* **What to work on**: The complete listing should be restated word for word.
BEGIN
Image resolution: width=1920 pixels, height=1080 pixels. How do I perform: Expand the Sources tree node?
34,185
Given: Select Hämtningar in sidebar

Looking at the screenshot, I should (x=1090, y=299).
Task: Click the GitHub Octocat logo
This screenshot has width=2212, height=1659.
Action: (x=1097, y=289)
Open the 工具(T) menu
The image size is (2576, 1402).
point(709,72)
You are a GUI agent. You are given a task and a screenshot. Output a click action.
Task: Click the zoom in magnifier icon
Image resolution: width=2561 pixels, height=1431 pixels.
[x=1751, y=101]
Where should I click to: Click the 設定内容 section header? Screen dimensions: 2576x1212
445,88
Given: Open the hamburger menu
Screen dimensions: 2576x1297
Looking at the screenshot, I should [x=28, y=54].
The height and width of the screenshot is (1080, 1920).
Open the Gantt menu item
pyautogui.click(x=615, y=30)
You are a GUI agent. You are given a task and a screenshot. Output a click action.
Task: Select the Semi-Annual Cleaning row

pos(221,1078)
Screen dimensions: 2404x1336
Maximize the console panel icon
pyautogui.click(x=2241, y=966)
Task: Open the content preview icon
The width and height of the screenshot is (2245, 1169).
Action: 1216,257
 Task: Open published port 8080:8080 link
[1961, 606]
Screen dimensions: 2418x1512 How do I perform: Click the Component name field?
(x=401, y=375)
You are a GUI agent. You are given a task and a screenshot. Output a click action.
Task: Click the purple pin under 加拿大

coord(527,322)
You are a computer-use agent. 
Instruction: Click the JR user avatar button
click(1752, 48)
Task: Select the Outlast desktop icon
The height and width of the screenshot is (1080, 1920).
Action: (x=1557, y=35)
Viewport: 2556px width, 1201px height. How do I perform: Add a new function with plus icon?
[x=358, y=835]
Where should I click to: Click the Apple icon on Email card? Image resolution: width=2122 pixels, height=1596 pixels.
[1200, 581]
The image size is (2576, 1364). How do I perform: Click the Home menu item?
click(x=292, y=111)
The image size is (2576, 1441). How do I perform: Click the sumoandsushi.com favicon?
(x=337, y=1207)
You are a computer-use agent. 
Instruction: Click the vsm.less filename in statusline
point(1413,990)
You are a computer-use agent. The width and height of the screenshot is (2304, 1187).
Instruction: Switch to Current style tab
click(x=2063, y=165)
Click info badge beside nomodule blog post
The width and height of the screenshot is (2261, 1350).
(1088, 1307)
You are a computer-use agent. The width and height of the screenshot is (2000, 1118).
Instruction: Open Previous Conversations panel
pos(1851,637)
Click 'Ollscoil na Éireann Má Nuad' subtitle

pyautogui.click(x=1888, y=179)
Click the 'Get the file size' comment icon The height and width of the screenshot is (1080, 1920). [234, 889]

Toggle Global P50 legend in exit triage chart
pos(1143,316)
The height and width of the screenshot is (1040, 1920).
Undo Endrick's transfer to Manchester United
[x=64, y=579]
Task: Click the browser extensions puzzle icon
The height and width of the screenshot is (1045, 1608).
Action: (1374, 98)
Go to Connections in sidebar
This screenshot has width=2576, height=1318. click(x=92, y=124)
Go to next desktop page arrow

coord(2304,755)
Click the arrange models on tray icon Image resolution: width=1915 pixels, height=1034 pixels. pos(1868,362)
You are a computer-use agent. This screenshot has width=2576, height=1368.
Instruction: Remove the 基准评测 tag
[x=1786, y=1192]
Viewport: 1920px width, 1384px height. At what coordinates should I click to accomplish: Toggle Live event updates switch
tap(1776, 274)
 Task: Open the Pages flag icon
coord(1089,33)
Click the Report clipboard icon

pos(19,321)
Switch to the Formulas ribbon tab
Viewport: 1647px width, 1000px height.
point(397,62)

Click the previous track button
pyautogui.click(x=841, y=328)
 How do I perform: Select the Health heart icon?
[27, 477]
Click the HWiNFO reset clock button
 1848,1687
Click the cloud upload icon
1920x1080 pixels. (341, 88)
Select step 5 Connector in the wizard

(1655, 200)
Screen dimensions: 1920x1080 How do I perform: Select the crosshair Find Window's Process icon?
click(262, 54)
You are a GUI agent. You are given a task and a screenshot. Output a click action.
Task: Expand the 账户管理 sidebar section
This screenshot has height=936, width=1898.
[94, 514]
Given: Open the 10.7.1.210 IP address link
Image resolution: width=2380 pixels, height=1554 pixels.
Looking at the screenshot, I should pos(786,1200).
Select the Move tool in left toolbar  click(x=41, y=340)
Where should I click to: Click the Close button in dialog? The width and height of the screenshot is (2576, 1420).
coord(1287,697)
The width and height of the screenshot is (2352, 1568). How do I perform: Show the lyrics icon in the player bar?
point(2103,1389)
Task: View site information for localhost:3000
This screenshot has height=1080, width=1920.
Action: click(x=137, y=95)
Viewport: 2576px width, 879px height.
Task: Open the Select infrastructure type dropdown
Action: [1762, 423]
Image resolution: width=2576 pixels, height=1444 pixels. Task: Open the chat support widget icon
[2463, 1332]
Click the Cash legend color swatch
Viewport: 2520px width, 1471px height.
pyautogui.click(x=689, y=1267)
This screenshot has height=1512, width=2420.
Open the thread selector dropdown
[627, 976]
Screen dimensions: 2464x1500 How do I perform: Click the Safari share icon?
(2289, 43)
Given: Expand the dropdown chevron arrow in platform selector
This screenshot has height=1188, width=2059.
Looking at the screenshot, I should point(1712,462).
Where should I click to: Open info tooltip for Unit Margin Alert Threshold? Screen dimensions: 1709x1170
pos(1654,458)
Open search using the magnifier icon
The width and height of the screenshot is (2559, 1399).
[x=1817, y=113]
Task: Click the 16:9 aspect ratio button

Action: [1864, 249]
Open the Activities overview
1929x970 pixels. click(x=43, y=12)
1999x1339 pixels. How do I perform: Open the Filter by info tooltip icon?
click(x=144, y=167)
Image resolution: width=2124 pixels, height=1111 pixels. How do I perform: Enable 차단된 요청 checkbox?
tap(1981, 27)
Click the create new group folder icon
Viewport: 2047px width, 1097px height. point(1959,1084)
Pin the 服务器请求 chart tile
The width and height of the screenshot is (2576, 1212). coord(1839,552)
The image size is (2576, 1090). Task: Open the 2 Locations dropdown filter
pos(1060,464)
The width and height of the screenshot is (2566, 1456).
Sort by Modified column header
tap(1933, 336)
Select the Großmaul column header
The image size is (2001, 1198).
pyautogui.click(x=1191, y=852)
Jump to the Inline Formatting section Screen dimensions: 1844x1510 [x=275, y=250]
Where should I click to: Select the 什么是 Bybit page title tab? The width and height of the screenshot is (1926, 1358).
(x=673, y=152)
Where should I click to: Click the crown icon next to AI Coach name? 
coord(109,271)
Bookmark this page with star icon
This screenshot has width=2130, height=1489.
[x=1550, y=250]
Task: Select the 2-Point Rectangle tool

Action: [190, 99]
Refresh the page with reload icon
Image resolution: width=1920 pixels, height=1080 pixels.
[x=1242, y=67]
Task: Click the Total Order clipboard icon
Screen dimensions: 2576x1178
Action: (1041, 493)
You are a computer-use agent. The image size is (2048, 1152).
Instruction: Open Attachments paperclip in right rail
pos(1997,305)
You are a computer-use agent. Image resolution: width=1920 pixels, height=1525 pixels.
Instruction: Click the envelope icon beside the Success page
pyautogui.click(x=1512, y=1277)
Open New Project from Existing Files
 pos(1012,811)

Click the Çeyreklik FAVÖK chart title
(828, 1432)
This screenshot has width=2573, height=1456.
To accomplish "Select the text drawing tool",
END
* **Output**:
Image resolution: width=1920 pixels, height=1080 pixels. How do I perform: Expand the Sources tree node?
34,185
Given: Select Hämtningar in sidebar

Looking at the screenshot, I should (x=1090, y=299).
Task: Click the GitHub Octocat logo
This screenshot has width=2212, height=1659.
Action: (x=1097, y=289)
Open the 工具(T) menu
The image size is (2576, 1402).
point(709,72)
You are a GUI agent. You are given a task and a screenshot. Output a click action.
Task: Click the zoom in magnifier icon
Image resolution: width=2561 pixels, height=1431 pixels.
[x=1751, y=101]
Where should I click to: Click the 設定内容 section header? Screen dimensions: 2576x1212
445,88
Given: Open the hamburger menu
Screen dimensions: 2576x1297
Looking at the screenshot, I should [x=28, y=54].
The height and width of the screenshot is (1080, 1920).
Open the Gantt menu item
pyautogui.click(x=615, y=30)
You are a GUI agent. You are given a task and a screenshot. Output a click action.
Task: Select the Semi-Annual Cleaning row

pos(221,1078)
Screen dimensions: 2404x1336
Maximize the console panel icon
pyautogui.click(x=2241, y=966)
Task: Open the content preview icon
The width and height of the screenshot is (2245, 1169).
Action: 1216,257
 Task: Open published port 8080:8080 link
[1961, 606]
Screen dimensions: 2418x1512 How do I perform: Click the Component name field?
(x=401, y=375)
You are a GUI agent. You are given a task and a screenshot. Output a click action.
Task: Click the purple pin under 加拿大

coord(527,322)
You are a computer-use agent. 
Instruction: Click the JR user avatar button
click(1752, 48)
Task: Select the Outlast desktop icon
The height and width of the screenshot is (1080, 1920).
Action: (x=1557, y=35)
Viewport: 2556px width, 1201px height. How do I perform: Add a new function with plus icon?
[x=358, y=835]
Where should I click to: Click the Apple icon on Email card? Image resolution: width=2122 pixels, height=1596 pixels.
[1200, 581]
The image size is (2576, 1364). How do I perform: Click the Home menu item?
click(x=292, y=111)
The image size is (2576, 1441). How do I perform: Click the sumoandsushi.com favicon?
(x=337, y=1207)
You are a computer-use agent. 
Instruction: Click the vsm.less filename in statusline
point(1413,990)
You are a computer-use agent. The width and height of the screenshot is (2304, 1187).
Instruction: Switch to Current style tab
click(x=2063, y=165)
Click info badge beside nomodule blog post
The width and height of the screenshot is (2261, 1350).
(1088, 1307)
You are a computer-use agent. The width and height of the screenshot is (2000, 1118).
Instruction: Open Previous Conversations panel
pos(1851,637)
Click 'Ollscoil na Éireann Má Nuad' subtitle

pyautogui.click(x=1888, y=179)
Click the 'Get the file size' comment icon The height and width of the screenshot is (1080, 1920). [234, 889]

Toggle Global P50 legend in exit triage chart
pos(1143,316)
The height and width of the screenshot is (1040, 1920).
Undo Endrick's transfer to Manchester United
[x=64, y=579]
Task: Click the browser extensions puzzle icon
The height and width of the screenshot is (1045, 1608).
Action: (1374, 98)
Go to Connections in sidebar
This screenshot has width=2576, height=1318. click(x=92, y=124)
Go to next desktop page arrow

coord(2304,755)
Click the arrange models on tray icon Image resolution: width=1915 pixels, height=1034 pixels. pos(1868,362)
You are a computer-use agent. This screenshot has width=2576, height=1368.
Instruction: Remove the 基准评测 tag
[x=1786, y=1192]
Viewport: 1920px width, 1384px height. At what coordinates should I click to accomplish: Toggle Live event updates switch
tap(1776, 274)
 Task: Open the Pages flag icon
coord(1089,33)
Click the Report clipboard icon

pos(19,321)
Switch to the Formulas ribbon tab
Viewport: 1647px width, 1000px height.
point(397,62)

Click the previous track button
pyautogui.click(x=841, y=328)
 How do I perform: Select the Health heart icon?
[27, 477]
Click the HWiNFO reset clock button
 1848,1687
Click the cloud upload icon
1920x1080 pixels. (341, 88)
Select step 5 Connector in the wizard

(1655, 200)
Screen dimensions: 1920x1080 How do I perform: Select the crosshair Find Window's Process icon?
click(262, 54)
You are a GUI agent. You are given a task and a screenshot. Output a click action.
Task: Expand the 账户管理 sidebar section
This screenshot has height=936, width=1898.
[94, 514]
Given: Open the 10.7.1.210 IP address link
Image resolution: width=2380 pixels, height=1554 pixels.
Looking at the screenshot, I should pos(786,1200).
Select the Move tool in left toolbar  click(x=41, y=340)
Where should I click to: Click the Close button in dialog? The width and height of the screenshot is (2576, 1420).
coord(1287,697)
The width and height of the screenshot is (2352, 1568). How do I perform: Show the lyrics icon in the player bar?
point(2103,1389)
Task: View site information for localhost:3000
This screenshot has height=1080, width=1920.
Action: click(x=137, y=95)
Viewport: 2576px width, 879px height.
Task: Open the Select infrastructure type dropdown
Action: [1762, 423]
Image resolution: width=2576 pixels, height=1444 pixels. Task: Open the chat support widget icon
[2463, 1332]
Click the Cash legend color swatch
Viewport: 2520px width, 1471px height.
pyautogui.click(x=689, y=1267)
This screenshot has height=1512, width=2420.
Open the thread selector dropdown
[627, 976]
Screen dimensions: 2464x1500 How do I perform: Click the Safari share icon?
(2289, 43)
Given: Expand the dropdown chevron arrow in platform selector
This screenshot has height=1188, width=2059.
Looking at the screenshot, I should point(1712,462).
Where should I click to: Open info tooltip for Unit Margin Alert Threshold? Screen dimensions: 1709x1170
pos(1654,458)
Open search using the magnifier icon
The width and height of the screenshot is (2559, 1399).
[x=1817, y=113]
Task: Click the 16:9 aspect ratio button

Action: [1864, 249]
Open the Activities overview
1929x970 pixels. click(x=43, y=12)
1999x1339 pixels. How do I perform: Open the Filter by info tooltip icon?
click(x=144, y=167)
Image resolution: width=2124 pixels, height=1111 pixels. How do I perform: Enable 차단된 요청 checkbox?
tap(1981, 27)
Click the create new group folder icon
Viewport: 2047px width, 1097px height. point(1959,1084)
Pin the 服务器请求 chart tile
The width and height of the screenshot is (2576, 1212). coord(1839,552)
The image size is (2576, 1090). Task: Open the 2 Locations dropdown filter
pos(1060,464)
The width and height of the screenshot is (2566, 1456).
Sort by Modified column header
tap(1933, 336)
Select the Großmaul column header
The image size is (2001, 1198).
pyautogui.click(x=1191, y=852)
Jump to the Inline Formatting section Screen dimensions: 1844x1510 [x=275, y=250]
Where should I click to: Select the 什么是 Bybit page title tab? The width and height of the screenshot is (1926, 1358).
(x=673, y=152)
Where should I click to: Click the crown icon next to AI Coach name? 
coord(109,271)
Bookmark this page with star icon
This screenshot has width=2130, height=1489.
[x=1550, y=250]
Task: Select the 2-Point Rectangle tool

Action: [190, 99]
Refresh the page with reload icon
Image resolution: width=1920 pixels, height=1080 pixels.
[x=1242, y=67]
Task: Click the Total Order clipboard icon
Screen dimensions: 2576x1178
Action: (1041, 493)
You are a computer-use agent. The image size is (2048, 1152).
Instruction: Open Attachments paperclip in right rail
pos(1997,305)
You are a computer-use agent. Image resolution: width=1920 pixels, height=1525 pixels.
Instruction: Click the envelope icon beside the Success page
pyautogui.click(x=1512, y=1277)
Open New Project from Existing Files
 pos(1012,811)

Click the Çeyreklik FAVÖK chart title
(828, 1432)
This screenshot has width=2573, height=1456.
To accomplish "Select the text drawing tool",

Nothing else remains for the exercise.